====== EXTRACTED TEXT

Two nice tidbits from Jim Caple's Off-Base this week. Both relate to sports law, understood as the law governing sports.

First, Caple points out how San Diego's Chris Young manipulated the system in serving a 5-game suspension for throwing at the Cubs' Derrek Lee last month. Young pitched the Wednesday before the All-Star Game, then began his suspension with the next four games before the Break--games, Caple notes, in which Young almost certainly would not have pitched. Young then pitched in the All-Star Game, then sat out the team's first game after the Break--another game in which he likely would not have pitched. So Young was "suspended," yet in that time never missed a start, never missed a game in which he likely would have appeared, and got the honor of pitching in the All-Star Game (Motto: "This time, it counts, but not too much"). Caple argues, correctly, that this is a problem with MLB's system of suspensions as they apply to starting pitchers and to rules that allow the player to determine when he will serve his suspension.

Second, Caple presents the following pitching line for Oakland reliever Kiko Calero, last Thursday against the Twins.

2/3 IP, 1 H, 0 R, 0 ER, 0 BB, 0 K and one (1) pitch.

How could he pitch 2/3 of an inning (meaning he got two men out), give up one hit, and only throw one pitch?

Give your best guesses in the Comments (and no jumping to Caple's column for the answer). I will reveal the result tomorrow.


Without cheating, my best guess would be that Kiko entered the game with one out a man on second. He gives up a hit but the runner is gunned down at the plate, and then the batter is caught trying to take second after the play at the plate. close? I'm going to go check Caple's article now.

Blogger Matt -- 7/19/2007 1:02 PM  

With only one pitch it must have been some kind of double play after the ball landed in play, the first comment sounds right to me.

Blogger Scrumtrulescent -- 7/19/2007 1:19 PM  

Calero's feat is impressive but nowhere near as incredible as Ernie Shore, who in 1917 relieved Babe Ruth after the Bambino walked the first batter, then got ejected for punching an umpire. Shore picked off the runner, then retired the next 26 for a perfect game! (although crankly MLB doesn't officially recognize it as a perfect game).

Blogger some guy -- 7/19/2007 1:43 PM  

It's out with a runner on first when he enters....first batter he faces hits into double play on first pitch. The first comment makes the stat line more complicated than necessary but certainly not out of the question.

============
====== GIVEN INFORMATION

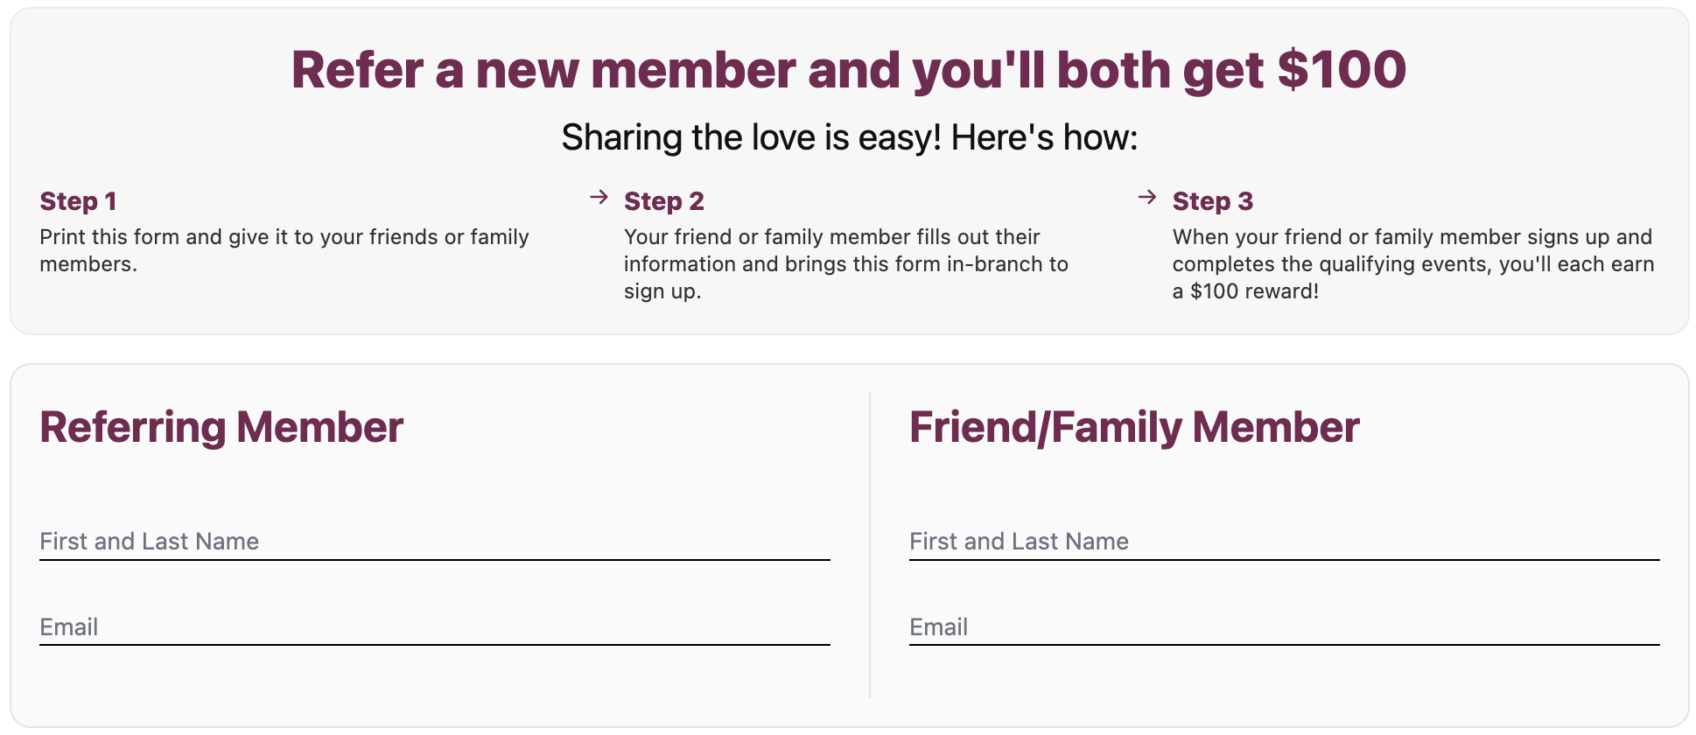1696x735 pixels.
Task: Click the Step 3 heading
Action: 1212,201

============

WHAT IS BEING ASKED:
Continue the blog post about Jim Caple's baseball column, picking up right after its final comment.

ANSWER TO THIS TASK:
Anonymous brad -- 7/19/2007 1:50 PM  

brad, you miss the fact that he allowed a hit...which means it couldn't be your standard double play.

my alternative: runner on 1st when kiko entered the game. he picks the runner off of first before throwing a pitch. he then allows a hit on the first pitch to the first batter, and proceeds to pick him off of first before throwing a pitch to the second batter.

my original thought was exactly that matt said, or something similar with a hit, a play at the plate or third, and then a runner being thrown out trying to stretch a single into a double, but i had to come up with something original...

Anonymous chad -- 7/19/2007 1:55 PM  

My bad...I over-simplified by forgetting about the hit. I should have read my own comment before I posted. Could another possibility be that he entered w/ a man on base (we'll say first) and picked off the runner at first or attempting to swipe second before ever throwing his first pitch? Then on his first pitch he retires the batter.

Anonymous brad -- 7/19/2007 2:45 PM  

I quit posting on this subject...I keep forgetting about the hit and instead keep focusing on the single pitch. I like your suggestion Chad, which I should have read completely before posting. I give up.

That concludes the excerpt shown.